Re: PROPOSAL: Drop interface/operation/(input|output)/@headers

Hi Jeff!

I think that the question Dave Orchard just asked bears strongly on the
answer to this with respect to role and relay.  Until we have some
reasonable model with which to deal with intermediaries, I'm not sure how
much we can really talk about them - I agree with Dave that we should think
about it.  That said, however, the extension I'm imagining really just fills
a bag with data for anyone to read - so the header in question probably
should be targeted at the "none" actor.

With respect to mustUnderstand, I'm not sure it makes sense to mark the
individual "cookions" as MU.  For example, one of the ones people seem to
talk about a lot is a "dispatch key" - some value that you put in a header
to allow an endpoint to uniquely target the correct piece of handler code,
even in the face of multiple operations sharing the same body data.  Why
would you mark such a thing MU?  You use MU="true" to indicate extensions
which the *sender* requires the *receiver* to understand - in this case,
it's the receiver (the server) who needs the data, and they're going to
throw a fault if it's missing, but they don't care if it's marked MU or not.

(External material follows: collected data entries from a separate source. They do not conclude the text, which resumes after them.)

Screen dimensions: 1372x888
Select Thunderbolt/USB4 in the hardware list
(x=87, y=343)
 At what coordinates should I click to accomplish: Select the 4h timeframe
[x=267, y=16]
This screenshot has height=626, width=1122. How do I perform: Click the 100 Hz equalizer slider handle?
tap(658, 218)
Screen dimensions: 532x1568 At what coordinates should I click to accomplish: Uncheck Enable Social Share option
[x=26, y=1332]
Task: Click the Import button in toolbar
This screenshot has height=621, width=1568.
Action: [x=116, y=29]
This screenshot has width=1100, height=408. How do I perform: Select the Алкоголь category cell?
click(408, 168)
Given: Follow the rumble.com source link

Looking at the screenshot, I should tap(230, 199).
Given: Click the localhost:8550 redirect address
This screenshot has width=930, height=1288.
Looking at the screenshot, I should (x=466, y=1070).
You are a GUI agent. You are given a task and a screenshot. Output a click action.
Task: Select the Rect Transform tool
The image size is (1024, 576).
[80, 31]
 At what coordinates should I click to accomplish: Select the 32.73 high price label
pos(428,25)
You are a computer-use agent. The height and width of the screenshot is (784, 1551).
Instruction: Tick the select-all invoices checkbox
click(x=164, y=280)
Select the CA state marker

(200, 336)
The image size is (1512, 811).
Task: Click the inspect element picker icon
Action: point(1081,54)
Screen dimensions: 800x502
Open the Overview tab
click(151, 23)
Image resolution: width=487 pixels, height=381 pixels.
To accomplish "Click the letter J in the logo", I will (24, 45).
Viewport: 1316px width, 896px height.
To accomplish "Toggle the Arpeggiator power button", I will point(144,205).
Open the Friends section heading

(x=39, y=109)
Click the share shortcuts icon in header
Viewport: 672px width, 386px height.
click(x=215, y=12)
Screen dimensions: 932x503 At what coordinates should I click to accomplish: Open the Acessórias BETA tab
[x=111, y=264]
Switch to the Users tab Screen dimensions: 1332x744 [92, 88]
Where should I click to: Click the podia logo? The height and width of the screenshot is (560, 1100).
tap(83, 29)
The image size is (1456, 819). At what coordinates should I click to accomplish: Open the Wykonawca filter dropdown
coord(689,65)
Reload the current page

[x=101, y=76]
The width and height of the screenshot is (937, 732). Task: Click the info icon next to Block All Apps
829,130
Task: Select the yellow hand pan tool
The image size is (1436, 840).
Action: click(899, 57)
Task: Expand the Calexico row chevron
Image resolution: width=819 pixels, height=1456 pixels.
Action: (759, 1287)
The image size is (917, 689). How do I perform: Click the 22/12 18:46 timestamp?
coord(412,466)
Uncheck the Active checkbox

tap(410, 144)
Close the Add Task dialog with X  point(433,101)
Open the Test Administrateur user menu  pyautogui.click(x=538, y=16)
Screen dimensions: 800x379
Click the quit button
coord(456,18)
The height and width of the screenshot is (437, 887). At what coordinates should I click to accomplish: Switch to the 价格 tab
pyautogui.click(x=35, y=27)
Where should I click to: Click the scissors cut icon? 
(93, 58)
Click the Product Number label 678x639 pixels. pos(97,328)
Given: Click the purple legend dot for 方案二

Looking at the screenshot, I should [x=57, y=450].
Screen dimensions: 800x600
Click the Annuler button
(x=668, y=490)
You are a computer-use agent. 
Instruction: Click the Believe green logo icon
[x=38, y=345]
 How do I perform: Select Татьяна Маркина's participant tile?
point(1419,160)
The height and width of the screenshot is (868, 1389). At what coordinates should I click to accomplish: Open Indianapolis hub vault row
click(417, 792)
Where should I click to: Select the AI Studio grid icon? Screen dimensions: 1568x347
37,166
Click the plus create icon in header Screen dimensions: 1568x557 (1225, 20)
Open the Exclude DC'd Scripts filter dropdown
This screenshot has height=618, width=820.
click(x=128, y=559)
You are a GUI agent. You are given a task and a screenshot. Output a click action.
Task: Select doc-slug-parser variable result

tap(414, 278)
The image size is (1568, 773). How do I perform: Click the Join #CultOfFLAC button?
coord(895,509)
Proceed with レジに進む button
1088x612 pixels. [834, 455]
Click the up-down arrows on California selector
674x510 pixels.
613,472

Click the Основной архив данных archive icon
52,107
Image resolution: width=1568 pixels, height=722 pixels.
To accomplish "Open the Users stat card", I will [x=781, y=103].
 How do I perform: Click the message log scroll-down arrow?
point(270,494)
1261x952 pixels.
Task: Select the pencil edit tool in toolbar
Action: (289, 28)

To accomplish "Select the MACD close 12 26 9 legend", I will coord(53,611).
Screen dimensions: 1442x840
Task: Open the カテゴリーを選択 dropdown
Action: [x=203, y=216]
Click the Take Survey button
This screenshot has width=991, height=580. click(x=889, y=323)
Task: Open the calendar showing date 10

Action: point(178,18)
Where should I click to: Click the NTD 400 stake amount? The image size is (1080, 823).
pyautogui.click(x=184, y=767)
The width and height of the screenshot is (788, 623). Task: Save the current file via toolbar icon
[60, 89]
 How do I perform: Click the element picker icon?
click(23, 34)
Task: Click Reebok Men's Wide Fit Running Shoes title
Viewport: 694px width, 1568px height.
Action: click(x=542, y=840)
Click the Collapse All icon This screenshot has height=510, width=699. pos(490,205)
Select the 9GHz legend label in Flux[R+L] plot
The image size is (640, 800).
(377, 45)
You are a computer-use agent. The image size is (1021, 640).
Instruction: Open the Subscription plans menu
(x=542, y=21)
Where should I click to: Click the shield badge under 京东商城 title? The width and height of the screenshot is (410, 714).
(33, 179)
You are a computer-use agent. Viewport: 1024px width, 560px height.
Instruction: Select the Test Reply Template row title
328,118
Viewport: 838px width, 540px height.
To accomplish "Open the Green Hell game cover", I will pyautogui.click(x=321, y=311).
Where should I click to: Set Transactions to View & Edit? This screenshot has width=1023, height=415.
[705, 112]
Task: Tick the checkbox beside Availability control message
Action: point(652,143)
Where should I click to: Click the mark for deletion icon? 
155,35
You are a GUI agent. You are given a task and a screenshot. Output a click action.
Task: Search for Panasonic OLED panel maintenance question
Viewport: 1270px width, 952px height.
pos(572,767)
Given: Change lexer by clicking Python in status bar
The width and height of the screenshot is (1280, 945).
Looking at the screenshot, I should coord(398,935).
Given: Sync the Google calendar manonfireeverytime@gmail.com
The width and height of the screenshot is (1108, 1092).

Do you have other examples of this kind of data that you feel needs the MU
bit?

--Glen

----- Original Message ----- 
From: "Jeffrey Schlimmer" <jeffsch@windows.microsoft.com>
To: "Glen Daniels" <gdaniels@sonicsoftware.com>; "Roberto Chinnici"
<Roberto.Chinnici@Sun.COM>; "Sanjiva Weerawarana" <sanjiva@watson.ibm.com>
Cc: <www-ws-desc@w3.org>
Sent: Tuesday, October 28, 2003 8:47 PM
Subject: RE: PROPOSAL: Drop interface/operation/(input|output)/@headers


> So I think it's a pretty simple matter to define a "sideband data"
SOAP
> module which simply takes a property consisting of a set of elements,
and
> inserts them as SOAP headers.

Do you see any value in allowing the WSDL to specify actor/role,
mustUnderstand, and/or relay for such 'cookie-esque' header blocks?